The sheriff declined to answer Inlander questions about whether homophobic slurs were used by any of the suspects during the alleged murder, or whether Jason was lured to the property under false pretenses. He says Jason was "familiar" with the individuals at the property but wouldn't specify what the nature of the relationship was.
Pepper says she read parts of Jason's diary describing his being raped this summer, but Blakeslee says the diary — which they've investigated — "does not provide a level of detail" that would indicate Jason was sexually assaulted.

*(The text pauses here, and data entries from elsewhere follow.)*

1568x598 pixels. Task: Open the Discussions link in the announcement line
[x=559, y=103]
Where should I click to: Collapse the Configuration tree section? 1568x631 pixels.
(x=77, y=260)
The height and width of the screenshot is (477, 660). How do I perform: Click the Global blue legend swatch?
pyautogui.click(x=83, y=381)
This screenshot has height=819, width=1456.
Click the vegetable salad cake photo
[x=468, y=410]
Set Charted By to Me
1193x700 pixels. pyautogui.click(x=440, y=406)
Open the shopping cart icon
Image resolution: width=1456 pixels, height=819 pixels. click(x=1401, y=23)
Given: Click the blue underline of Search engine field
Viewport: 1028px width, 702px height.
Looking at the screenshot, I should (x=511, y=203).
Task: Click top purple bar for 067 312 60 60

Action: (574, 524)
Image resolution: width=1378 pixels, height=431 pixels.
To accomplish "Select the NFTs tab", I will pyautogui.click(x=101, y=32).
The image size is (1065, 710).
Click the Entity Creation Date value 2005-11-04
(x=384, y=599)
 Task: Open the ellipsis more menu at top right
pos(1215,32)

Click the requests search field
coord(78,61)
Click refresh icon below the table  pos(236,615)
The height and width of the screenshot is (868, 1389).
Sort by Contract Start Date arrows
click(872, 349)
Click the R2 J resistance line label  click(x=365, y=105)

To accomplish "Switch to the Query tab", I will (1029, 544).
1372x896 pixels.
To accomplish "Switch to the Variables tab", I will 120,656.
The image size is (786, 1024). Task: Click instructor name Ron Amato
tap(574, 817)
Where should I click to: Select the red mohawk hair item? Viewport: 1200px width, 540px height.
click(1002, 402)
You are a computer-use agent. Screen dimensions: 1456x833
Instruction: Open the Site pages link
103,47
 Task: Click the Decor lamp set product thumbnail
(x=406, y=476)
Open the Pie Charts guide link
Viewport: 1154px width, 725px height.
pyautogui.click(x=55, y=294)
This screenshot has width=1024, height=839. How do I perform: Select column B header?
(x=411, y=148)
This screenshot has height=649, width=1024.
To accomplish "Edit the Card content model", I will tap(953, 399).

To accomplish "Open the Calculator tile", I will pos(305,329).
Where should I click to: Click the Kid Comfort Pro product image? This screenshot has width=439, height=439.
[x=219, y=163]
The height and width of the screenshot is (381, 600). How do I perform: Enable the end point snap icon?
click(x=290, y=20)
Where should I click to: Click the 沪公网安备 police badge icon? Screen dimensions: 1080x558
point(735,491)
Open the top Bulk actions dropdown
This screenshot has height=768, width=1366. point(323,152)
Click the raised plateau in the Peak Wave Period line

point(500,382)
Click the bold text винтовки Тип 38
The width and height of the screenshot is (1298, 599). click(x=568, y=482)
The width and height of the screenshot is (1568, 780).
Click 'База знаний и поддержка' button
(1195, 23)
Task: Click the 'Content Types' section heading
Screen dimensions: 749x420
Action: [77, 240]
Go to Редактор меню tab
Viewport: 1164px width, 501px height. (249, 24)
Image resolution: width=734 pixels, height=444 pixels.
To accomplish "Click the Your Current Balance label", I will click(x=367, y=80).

However, Blakeslee tells the Inlander that a rumor of a sexual assault is "something we're looking into" in trying to determine motive. He says Jason never reported a sexual assault to police and, as he understands it, the incident would have occurred outside his jurisdiction.
Even if they can't prove it's a hate crime, Pepper remains convinced that Jason's murder had to do with sexuality — either Jason's, or that of his murderers.
"I have that, in my book, as a hate crime," Pepper says.
One day, she says she wants to build a house in Newport that would be safe for anyone who identifies as LGBTQ.
For Robby, what helps him cope with his brother's death isn't the arrests. It's Jason's memory. At home, he keeps a bag of Jason's clothes next to a hope chest full of Jason's belongings. He leaves a spot open for Jason on the couch. When he thinks of Jason, he takes out some items — stuffed animals, clothes, a blanket — and sets them next to him where his brother is supposed to be.
"Sometimes I just put my head down and fall asleep there on the couch," Robby says. "That's what helps me."